(EXTRACT PROVIDED)
** START **
Despite declarations, Ukraine has not transitioned to a premier-presidential model. Despite the significant empowerment of the prime minister, the president, according to the Constitution, remains sufficiently strong to influence various processes within the executive branch and at local levels. This either leads to conflicts between the president and the prime minister, as seen in 2006-2010 and 2014-2015, or to complete subordination of the prime minister to the president, as is the case today. Moreover, Ukrainian presidents often use their constitutional powers to strengthen their own influence, even against the Constitution. 

Thus, during the conflict with Prime Minister Viktor Yanukovych in 2007, President Viktor Yushchenko dissolved parliament in a legally questionable manner, thereby gaining victory over the prime minister. There are also questions about the appointment process of Volodymyr Groysman as the head of government under President Petro Poroshenko, given the absence of a coalition that, according to the legislation, should have proposed a prime ministerial candidate to the president. Similarly, Volodymyr Zelensky’s decision in 2019 to dissolve parliament and hold early elections was also legally dubious.

One of the mechanisms that allow presidents to strengthen their influence on the political process and act bypassing the Constitution is the practice of using informal levers of influence on political institutions. To realize their objectives, presidents use tools such as bribery, distribution of government portfolios, appointment of loyal individuals to key positions, etc. In conditions of an incompletely formed political system and ineffective “rules of the game,” the use of informal leverage forms a conducive environment for autocratic tendencies, as it enables the president to enhance their influence on the political process through informal means.  

This was especially evident during the presidency of Viktor Yanukovych. The formal expansion of powers (reverting to the 1996 Constitution) in 2010 allowed him to create a “pocket” Cabinet of Ministers. However, this was not enough for him: Yanukovych began to build a rigid executive vertical from his own “loyalists.” In the absence of the rule of law, the president managed to maximize the concentration of power in his hands and govern the country despite alternative opinions. The interaction between the president and parliament was based on informal relationships (unfortunately, no Ukrainian parliament was free from such influence). There were questionable instances of people’s deputies switching sides to the pro-presidential camp, which deepened parliamentary corruption.

Informal practices did not disappear even after the overthrow of the Yanukovych regime. Some of these practices have legislative grounds. For example, since the president’s formal participation in coalition formation is not regulated, they can play a significant but externally unnoticed role in it, creating favorable conditions for informal political exchanges. In other words, the president can secure parliamentary support for decisions that are beneficial to them through the distribution of portfolios in the government among respective parties.

Practically every Ukrainian president has sought to consolidate power in their hands by controlling parliament, the prime minister, the appointment of judges to the Constitutional Court, the prosecutor general, and so on. The most successful in this regard has been President Volodymyr Zelensky. A well-executed media campaign and the simultaneous holding of presidential and parliamentary elections gave him the opportunity to achieve what no president before him had — the so-called mono majority. This essentially legalized a situation where it is not the parliament that controls the president but vice versa. This significantly facilitated the formation of a government loyal to the president and the adoption of legislation initiated by the head of state. In this aspect, Volodymyr Zelensky was even more potent than Viktor Yanukovych for quite some time, who had had to rely on the support of communists and socialists to pass the decisions he needed.
** END **
(INSTRUCTIONS)
[A] In the passage on Ukrainian presidential power, which president dissolved parliament in 2007 during a conflict with Prime Minister Viktor Yanukovych?
[B] Reproduce everything in the passage on Ukrainian presidential power from "This was especially" down to "deepened parliamentary corruption.".
The data after this point is separate material, unrelated to the passage on Ukrainian presidential power.

(EXTRACTED RECORDS)
** START **
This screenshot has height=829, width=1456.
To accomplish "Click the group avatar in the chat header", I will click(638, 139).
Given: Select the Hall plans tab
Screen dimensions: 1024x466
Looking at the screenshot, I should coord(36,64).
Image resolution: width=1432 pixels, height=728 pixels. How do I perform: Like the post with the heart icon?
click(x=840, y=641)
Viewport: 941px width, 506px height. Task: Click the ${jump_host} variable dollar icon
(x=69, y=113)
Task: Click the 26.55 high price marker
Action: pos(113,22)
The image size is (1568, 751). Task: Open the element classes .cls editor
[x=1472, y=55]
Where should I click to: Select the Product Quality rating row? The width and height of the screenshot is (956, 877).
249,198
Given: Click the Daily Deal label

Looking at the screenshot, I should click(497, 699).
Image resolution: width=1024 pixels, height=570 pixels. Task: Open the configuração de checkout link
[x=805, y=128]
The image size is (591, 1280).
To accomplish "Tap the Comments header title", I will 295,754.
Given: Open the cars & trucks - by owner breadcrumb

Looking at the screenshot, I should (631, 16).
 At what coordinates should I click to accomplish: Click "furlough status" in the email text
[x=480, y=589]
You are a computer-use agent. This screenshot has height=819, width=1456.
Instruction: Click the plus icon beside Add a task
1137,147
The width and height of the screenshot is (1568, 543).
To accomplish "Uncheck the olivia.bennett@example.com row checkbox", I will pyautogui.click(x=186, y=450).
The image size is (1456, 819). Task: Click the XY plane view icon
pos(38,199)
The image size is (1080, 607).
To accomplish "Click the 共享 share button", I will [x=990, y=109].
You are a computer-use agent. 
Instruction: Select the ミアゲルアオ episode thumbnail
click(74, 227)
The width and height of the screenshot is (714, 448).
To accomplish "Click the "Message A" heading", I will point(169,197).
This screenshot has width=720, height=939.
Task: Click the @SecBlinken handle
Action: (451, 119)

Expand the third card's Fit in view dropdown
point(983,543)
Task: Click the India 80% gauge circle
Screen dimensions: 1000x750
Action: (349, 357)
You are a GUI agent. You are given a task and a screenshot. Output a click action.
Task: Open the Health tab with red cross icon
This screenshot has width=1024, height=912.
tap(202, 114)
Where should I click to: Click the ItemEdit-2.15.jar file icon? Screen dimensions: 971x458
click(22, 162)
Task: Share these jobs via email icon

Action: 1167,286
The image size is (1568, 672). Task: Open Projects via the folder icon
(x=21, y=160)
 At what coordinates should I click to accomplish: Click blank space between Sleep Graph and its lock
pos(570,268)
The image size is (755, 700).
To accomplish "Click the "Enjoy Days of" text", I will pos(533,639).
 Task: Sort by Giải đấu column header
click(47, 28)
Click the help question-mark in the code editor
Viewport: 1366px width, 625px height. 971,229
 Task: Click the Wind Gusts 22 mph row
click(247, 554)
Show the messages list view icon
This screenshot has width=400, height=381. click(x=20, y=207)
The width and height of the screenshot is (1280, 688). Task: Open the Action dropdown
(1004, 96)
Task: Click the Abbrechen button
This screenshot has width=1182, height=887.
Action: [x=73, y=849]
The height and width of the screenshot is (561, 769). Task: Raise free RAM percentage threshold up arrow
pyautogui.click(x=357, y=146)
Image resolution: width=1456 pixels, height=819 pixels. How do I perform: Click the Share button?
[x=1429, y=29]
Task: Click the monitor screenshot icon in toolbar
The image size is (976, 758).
** END **
(TASK-BY-TASK RESULTS)
[A] Viktor Yushchenko

[B]
This was especially evident during the presidency of Viktor Yanukovych. The formal expansion of powers (reverting to the 1996 Constitution) in 2010 allowed him to create a “pocket” Cabinet of Ministers. However, this was not enough for him: Yanukovych began to build a rigid executive vertical from his own “loyalists.” In the absence of the rule of law, the president managed to maximize the concentration of power in his hands and govern the country despite alternative opinions. The interaction between the president and parliament was based on informal relationships (unfortunately, no Ukrainian parliament was free from such influence). There were questionable instances of people’s deputies switching sides to the pro-presidential camp, which deepened parliamentary corruption.